The problem: Could you reproduce every one of the lines below word for word, leaving the pictures out?
==========
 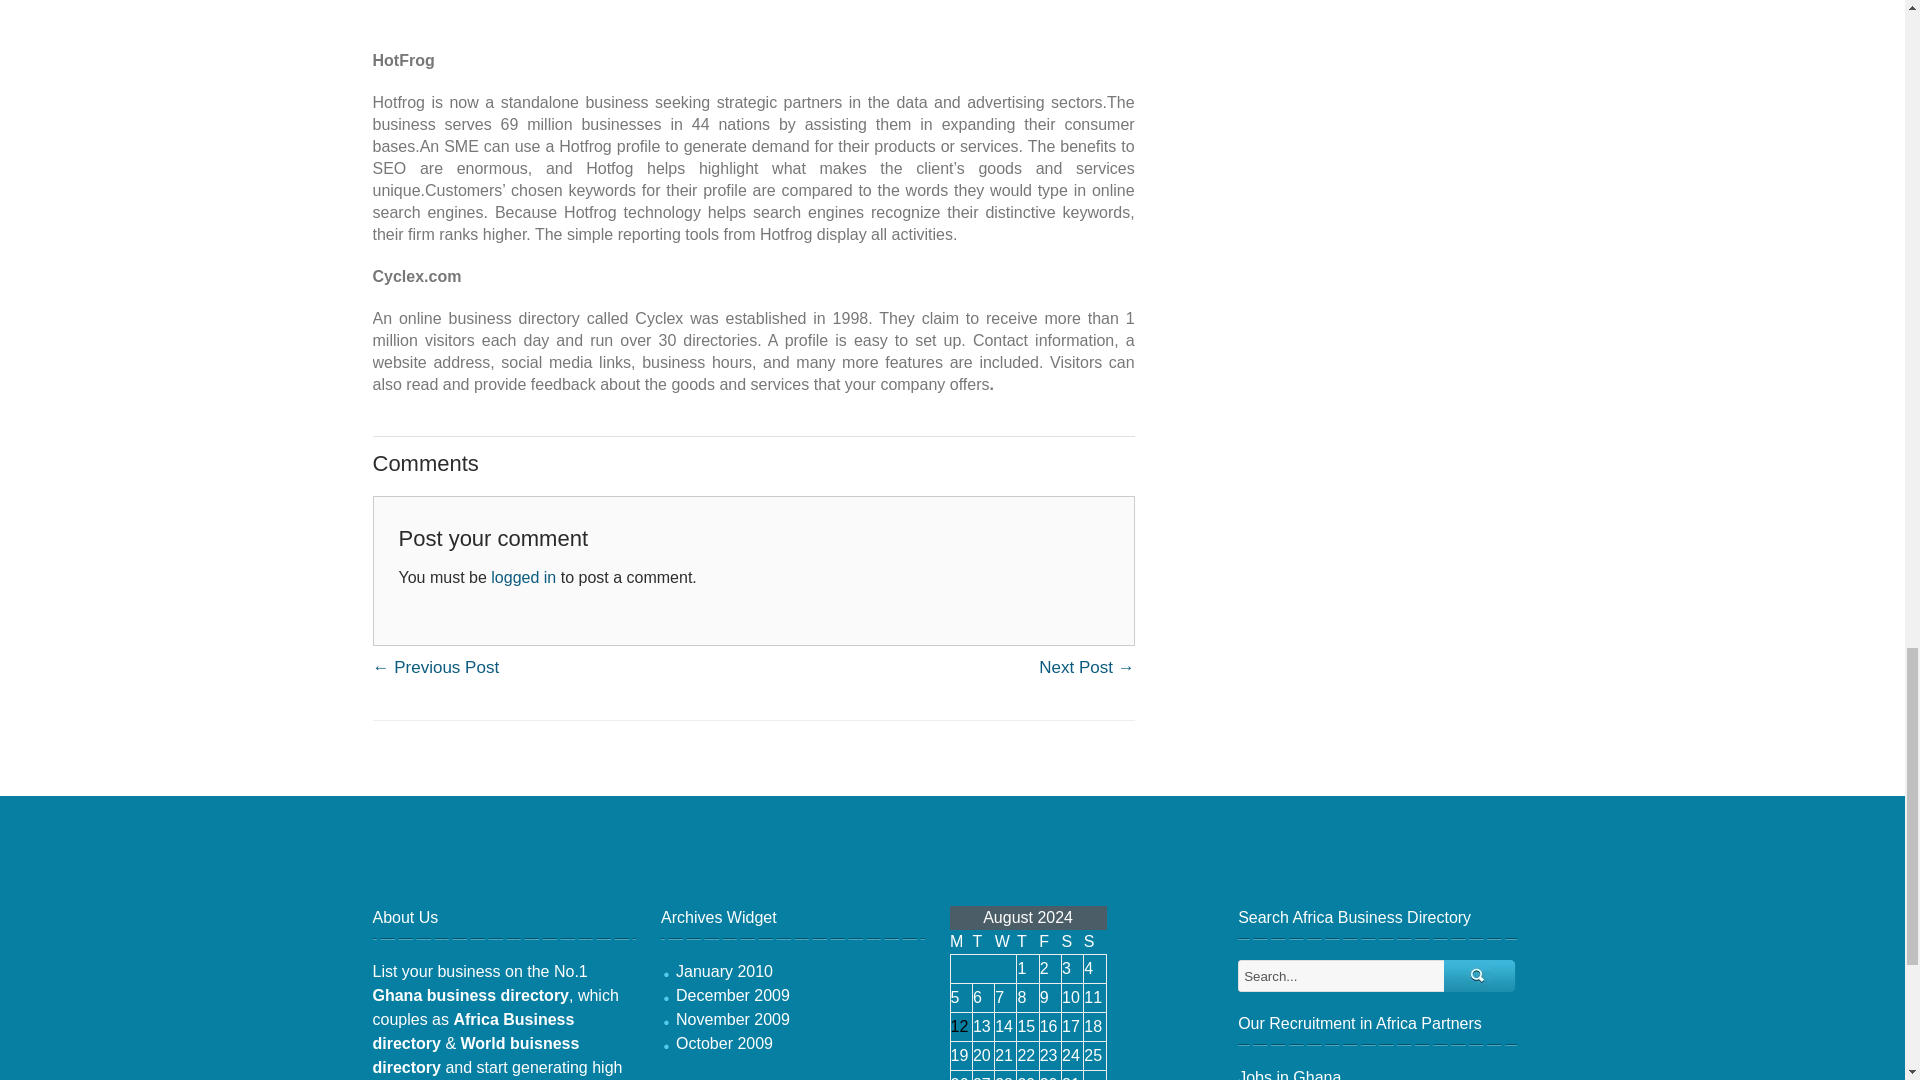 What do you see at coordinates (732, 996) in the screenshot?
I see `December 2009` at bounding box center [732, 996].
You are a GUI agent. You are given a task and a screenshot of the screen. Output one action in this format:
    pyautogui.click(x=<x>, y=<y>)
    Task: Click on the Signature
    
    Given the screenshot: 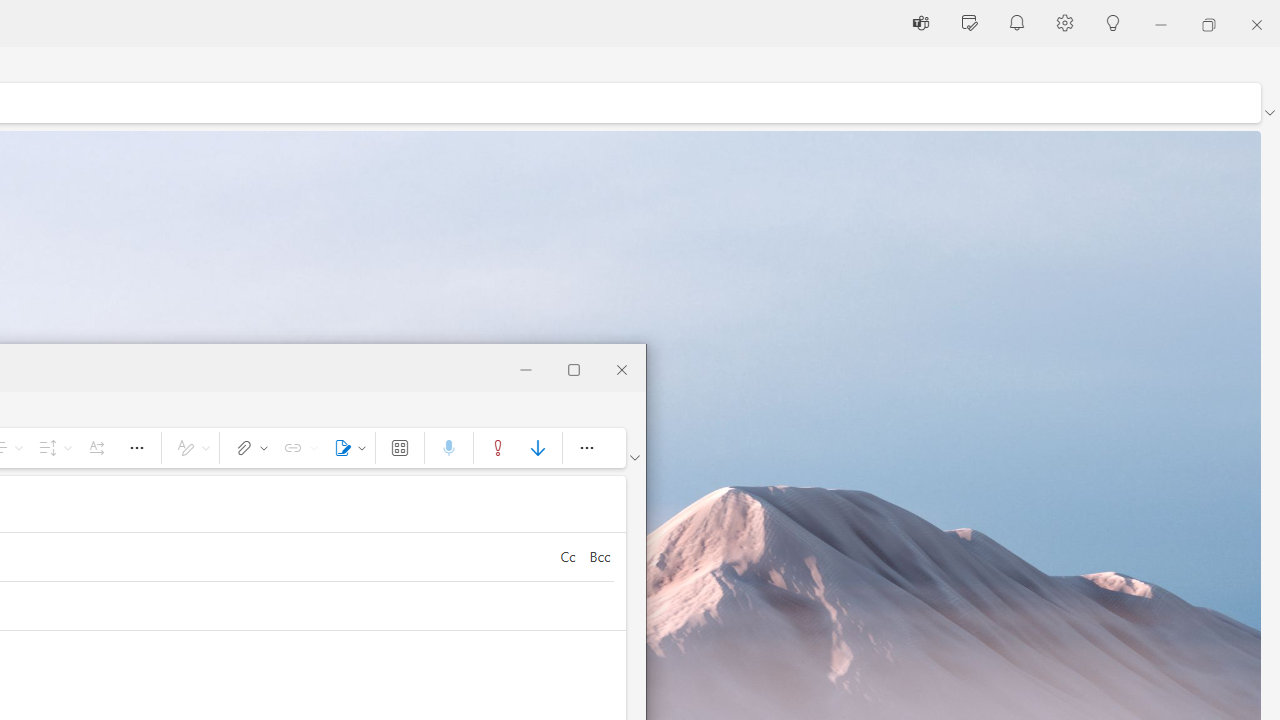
==========
Correct answer:
  What do you see at coordinates (732, 996) in the screenshot?
I see `December 2009` at bounding box center [732, 996].
You are a GUI agent. You are given a task and a screenshot of the screen. Output one action in this format:
    pyautogui.click(x=<x>, y=<y>)
    Task: Click on the Signature
    
    Given the screenshot: 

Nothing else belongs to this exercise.